**AIM OF THE EXERCISE**
Print out all of the data below, keeping it identical to the original.

**DATA FOR THIS TASK**
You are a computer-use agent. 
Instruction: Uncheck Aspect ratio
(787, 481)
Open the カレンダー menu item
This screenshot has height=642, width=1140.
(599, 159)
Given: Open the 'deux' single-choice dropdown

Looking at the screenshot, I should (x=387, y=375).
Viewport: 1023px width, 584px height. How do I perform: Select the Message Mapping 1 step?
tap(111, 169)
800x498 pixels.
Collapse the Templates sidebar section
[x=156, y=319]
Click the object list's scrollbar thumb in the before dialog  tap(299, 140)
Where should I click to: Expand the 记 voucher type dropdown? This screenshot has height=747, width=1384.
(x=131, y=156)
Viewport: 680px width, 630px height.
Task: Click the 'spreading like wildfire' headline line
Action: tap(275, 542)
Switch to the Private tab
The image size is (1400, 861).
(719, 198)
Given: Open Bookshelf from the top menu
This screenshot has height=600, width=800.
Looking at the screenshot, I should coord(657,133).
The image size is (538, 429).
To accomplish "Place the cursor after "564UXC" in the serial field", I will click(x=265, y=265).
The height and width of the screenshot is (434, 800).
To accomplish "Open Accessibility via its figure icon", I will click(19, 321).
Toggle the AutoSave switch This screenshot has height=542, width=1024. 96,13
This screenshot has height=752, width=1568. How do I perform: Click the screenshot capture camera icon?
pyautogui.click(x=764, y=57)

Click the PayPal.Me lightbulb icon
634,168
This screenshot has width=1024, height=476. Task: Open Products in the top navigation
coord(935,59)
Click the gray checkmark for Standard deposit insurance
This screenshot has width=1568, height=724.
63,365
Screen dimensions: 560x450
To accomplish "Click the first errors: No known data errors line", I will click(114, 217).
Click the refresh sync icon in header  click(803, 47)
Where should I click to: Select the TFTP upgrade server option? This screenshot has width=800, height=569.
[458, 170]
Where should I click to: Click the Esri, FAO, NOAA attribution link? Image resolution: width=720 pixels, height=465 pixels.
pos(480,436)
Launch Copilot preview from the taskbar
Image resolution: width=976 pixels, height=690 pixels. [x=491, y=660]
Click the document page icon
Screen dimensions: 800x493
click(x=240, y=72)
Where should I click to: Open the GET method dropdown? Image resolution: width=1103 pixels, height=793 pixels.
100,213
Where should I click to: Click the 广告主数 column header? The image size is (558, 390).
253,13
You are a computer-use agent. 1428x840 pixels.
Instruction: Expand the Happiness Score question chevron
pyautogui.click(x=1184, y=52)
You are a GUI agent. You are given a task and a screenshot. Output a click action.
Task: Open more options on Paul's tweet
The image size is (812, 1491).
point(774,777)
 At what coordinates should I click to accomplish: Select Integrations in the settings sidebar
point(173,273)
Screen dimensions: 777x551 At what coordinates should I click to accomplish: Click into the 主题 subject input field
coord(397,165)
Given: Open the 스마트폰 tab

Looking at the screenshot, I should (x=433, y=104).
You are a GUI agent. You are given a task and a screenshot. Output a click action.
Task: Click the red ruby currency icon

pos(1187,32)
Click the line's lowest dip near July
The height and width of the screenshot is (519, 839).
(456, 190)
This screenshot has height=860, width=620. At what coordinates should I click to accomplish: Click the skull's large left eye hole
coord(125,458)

**TASK RESULT**
You are a computer-use agent. 
Instruction: Uncheck Aspect ratio
(787, 481)
Open the カレンダー menu item
This screenshot has height=642, width=1140.
(599, 159)
Given: Open the 'deux' single-choice dropdown

Looking at the screenshot, I should (x=387, y=375).
Viewport: 1023px width, 584px height. How do I perform: Select the Message Mapping 1 step?
tap(111, 169)
800x498 pixels.
Collapse the Templates sidebar section
[x=156, y=319]
Click the object list's scrollbar thumb in the before dialog  tap(299, 140)
Where should I click to: Expand the 记 voucher type dropdown? This screenshot has height=747, width=1384.
(x=131, y=156)
Viewport: 680px width, 630px height.
Task: Click the 'spreading like wildfire' headline line
Action: tap(275, 542)
Switch to the Private tab
The image size is (1400, 861).
(719, 198)
Given: Open Bookshelf from the top menu
This screenshot has height=600, width=800.
Looking at the screenshot, I should coord(657,133).
The image size is (538, 429).
To accomplish "Place the cursor after "564UXC" in the serial field", I will click(x=265, y=265).
The height and width of the screenshot is (434, 800).
To accomplish "Open Accessibility via its figure icon", I will click(19, 321).
Toggle the AutoSave switch This screenshot has height=542, width=1024. 96,13
This screenshot has height=752, width=1568. How do I perform: Click the screenshot capture camera icon?
pyautogui.click(x=764, y=57)

Click the PayPal.Me lightbulb icon
634,168
This screenshot has width=1024, height=476. Task: Open Products in the top navigation
coord(935,59)
Click the gray checkmark for Standard deposit insurance
This screenshot has width=1568, height=724.
63,365
Screen dimensions: 560x450
To accomplish "Click the first errors: No known data errors line", I will click(114, 217).
Click the refresh sync icon in header  click(803, 47)
Where should I click to: Select the TFTP upgrade server option? This screenshot has width=800, height=569.
[458, 170]
Where should I click to: Click the Esri, FAO, NOAA attribution link? Image resolution: width=720 pixels, height=465 pixels.
pos(480,436)
Launch Copilot preview from the taskbar
Image resolution: width=976 pixels, height=690 pixels. [x=491, y=660]
Click the document page icon
Screen dimensions: 800x493
click(x=240, y=72)
Where should I click to: Open the GET method dropdown? Image resolution: width=1103 pixels, height=793 pixels.
100,213
Where should I click to: Click the 广告主数 column header? The image size is (558, 390).
253,13
You are a computer-use agent. 1428x840 pixels.
Instruction: Expand the Happiness Score question chevron
pyautogui.click(x=1184, y=52)
You are a GUI agent. You are given a task and a screenshot. Output a click action.
Task: Open more options on Paul's tweet
The image size is (812, 1491).
point(774,777)
 At what coordinates should I click to accomplish: Select Integrations in the settings sidebar
point(173,273)
Screen dimensions: 777x551 At what coordinates should I click to accomplish: Click into the 主题 subject input field
coord(397,165)
Given: Open the 스마트폰 tab

Looking at the screenshot, I should (x=433, y=104).
You are a GUI agent. You are given a task and a screenshot. Output a click action.
Task: Click the red ruby currency icon

pos(1187,32)
Click the line's lowest dip near July
The height and width of the screenshot is (519, 839).
(456, 190)
This screenshot has height=860, width=620. At what coordinates should I click to accomplish: Click the skull's large left eye hole
coord(125,458)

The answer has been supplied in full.